Hosa MIT-129のパッケージ裏面には下記なようにて記載されています。

  • Maximizes signal fidelity when using.
    信号の忠実度を最大化します。
  • Minimizes high frequency and level loss caused by signal reflections.
    信号の反射によって生じる高周波およびレベルの損失を最小限に抑えます。
  • Eliminates noise and hum caused by an impedance mismatch.
    インピーダンス不整合によって生じるノイズやハムを排除します。

ピエゾコンタクトマイクの特徴

ピエゾコンタクトマイクはとても小さな静電容量を持つため、低周波数領域で高いインピーダンスを引き起こします。
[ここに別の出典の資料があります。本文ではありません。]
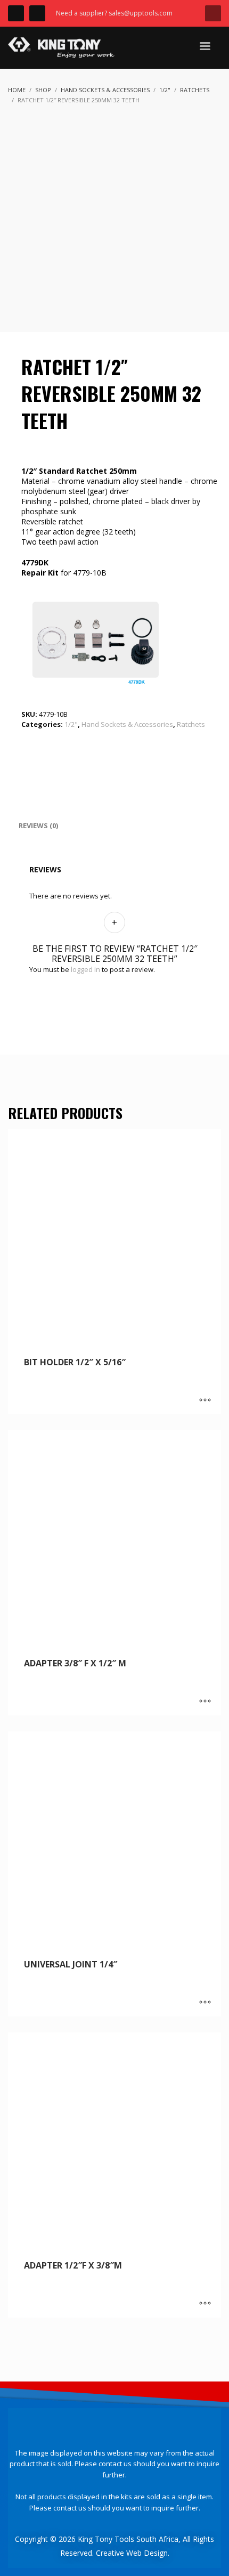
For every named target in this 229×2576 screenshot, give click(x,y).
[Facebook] (16, 13)
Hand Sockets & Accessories (127, 724)
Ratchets (191, 724)
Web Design (147, 2553)
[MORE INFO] (205, 1401)
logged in (85, 969)
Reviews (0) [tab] (38, 825)
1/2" (71, 724)
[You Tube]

これは静電容量、インピーダンス、共振周波数の関係からきます。

要は、ピエゾ素子のみのコンタクトマイクは、低音域がないチープな音になります。下記に少しだけピエゾ素子のインピーダンスについての内容を詳しく記載します。

ピエゾ素子の基本

ピエゾ素子は、圧力や力が加えられると電圧を発生する、または電圧が加えられると機械的な変形をする材料です。この特性を利用して、センサーやアクチュエーターとして使用されます。

共振周波数(Resonance Frequency)

共振周波数は、ピエゾ素子が最も効率的に機械振動を発生する周波数です。このとき、素子のインピーダンス(抵抗)は最小になります。

  • インピーダンスの挙動
    周波数が共振周波数に近づくと、インピーダンスは減少し、共振周波数で最小になります。
    この状態では、素子は最大の機械振動を発生し、電気エネルギーが機械エネルギーに最も効率的に変換されます。
  • インピーダンスのグラフ
    共振周波数ではインピーダンスが急激に低下し、ピット(谷)のような形をとります。

反共振周波数(Anti-Resonance Frequency)

反共振周波数は、共振周波数の次に位置し、ピエゾ素子のインピーダンスが最大になる周波数です。このとき、素子はほとんど機械振動を発生しません。

  • インピーダンスの挙動
    周波数が反共振周波数に近づくと、インピーダンスは増加し、反共振周波数で最大になります。
    この状態では、素子は機械振動を最も発生しにくく、電気エネルギーの機械エネルギーへの変換効率は低下します。
  • インピーダンスのグラフ
    反共振周波数ではインピーダンスが急激に増加し、ピークのような形をとります。

インピーダンスの周波数特性

ピエゾ素子のインピーダンスを周波数に対してプロットすると、以下のような特性が見られます。

  • 低周波数ではインピーダンスが高い。
  • 共振周波数に近づくとインピーダンスが低くなる。
  • 共振周波数で最小値をとる。
  • 共振周波数を過ぎるとインピーダンスが再び増加する。
  • 反共振周波数で最大値をとる。
  • さらに周波数が増加すると、再びインピーダンスが減少していく。

このインピーダンスの特性を理解することで、ピエゾ素子を効率的に利用することが可能となります。コンタクトマイクのセンサーとして使用する場合は共振周波数を避け、ブザーのアクチュエーターとして使用する場合は共振周波数を利用するなどの工夫ができます。

DIYピエゾコンタクトマイクによるABテスト

ABテストを行うにあたり、同じ設定のピエゾコンタクトマイクを製作しました。(ピエゾディスク、ケーブルの種類と長さ、プラグの種類を同様)

左:Hosa MIT-129を使用した場合、右:ダイレクトにレコーダーに繋いだ場合。聞いて分かる通り低音域の違いは明らかです。明らかにしっかりとした低音域が再現されています。

また、付け加えるならゲイン調整が必要になります。またはプリアンプにて増幅するとより一層良い音を得ることができます。

まとめ

DIYでのコンタクトマイクや市販のコンタクトマイクでファンタム電源を使用しないものの多くはこのようなインピーダンスマッチングおよびアンプの使用が必要です。結果、音の厚みと奥行きが劇的に改善します。